Top of Material for this task
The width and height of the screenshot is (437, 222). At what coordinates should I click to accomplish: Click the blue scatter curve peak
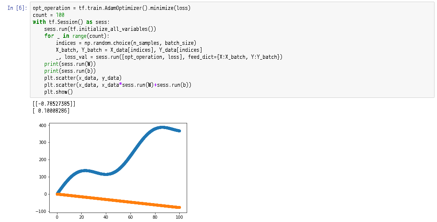click(x=162, y=127)
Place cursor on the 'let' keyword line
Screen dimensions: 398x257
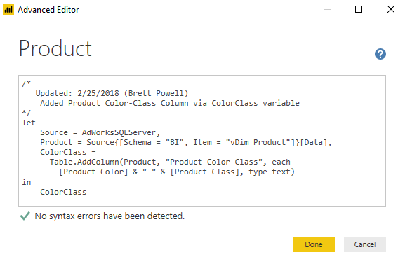pos(28,123)
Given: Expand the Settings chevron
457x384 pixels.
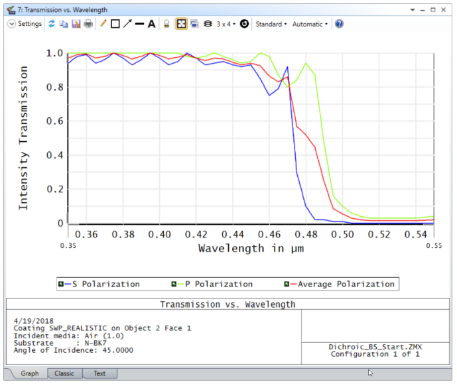Looking at the screenshot, I should (12, 24).
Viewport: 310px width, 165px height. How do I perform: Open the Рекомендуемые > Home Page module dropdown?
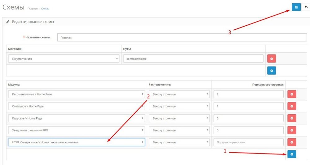[x=77, y=94]
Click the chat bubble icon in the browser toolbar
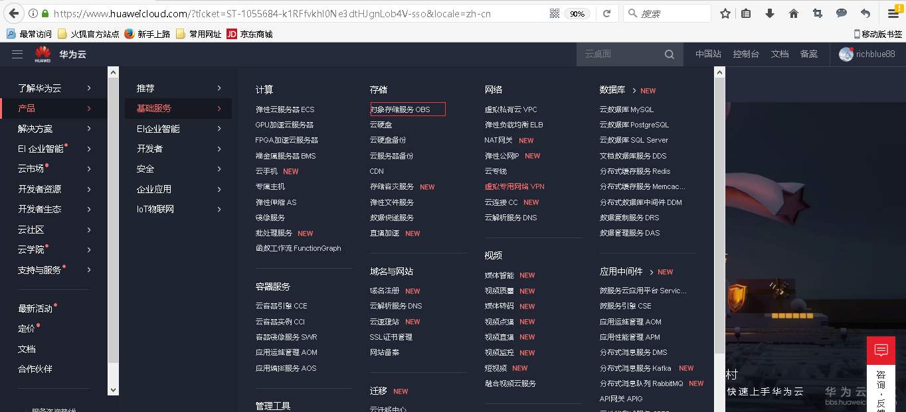 [842, 13]
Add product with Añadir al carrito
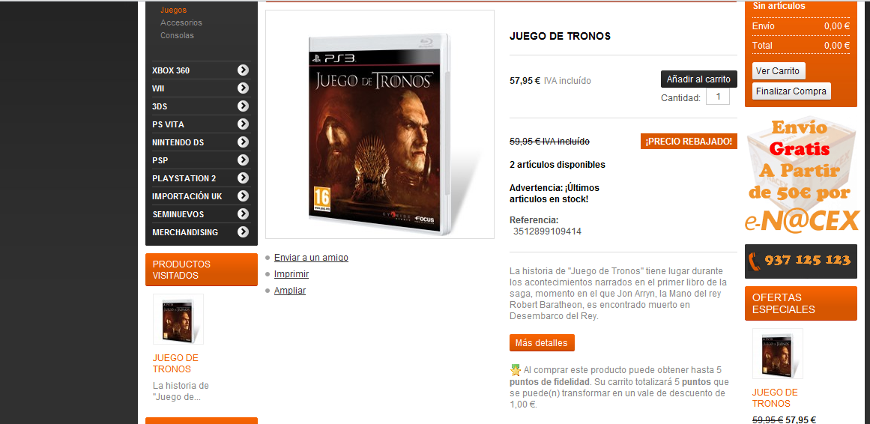870x424 pixels. 699,79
Bottom of Material for this task
> _Task goal_: Leave out every picture, and copy exactly the lines from the line that contains "Viewport: 310px width, 165px" through the end of the material.

> _Written response_:
Viewport: 310px width, 165px height. How do I perform: Open the Рекомендуемые > Home Page module dropdown?
[x=77, y=94]
Click the chat bubble icon in the browser toolbar
 [842, 13]
Add product with Añadir al carrito
870x424 pixels. 699,79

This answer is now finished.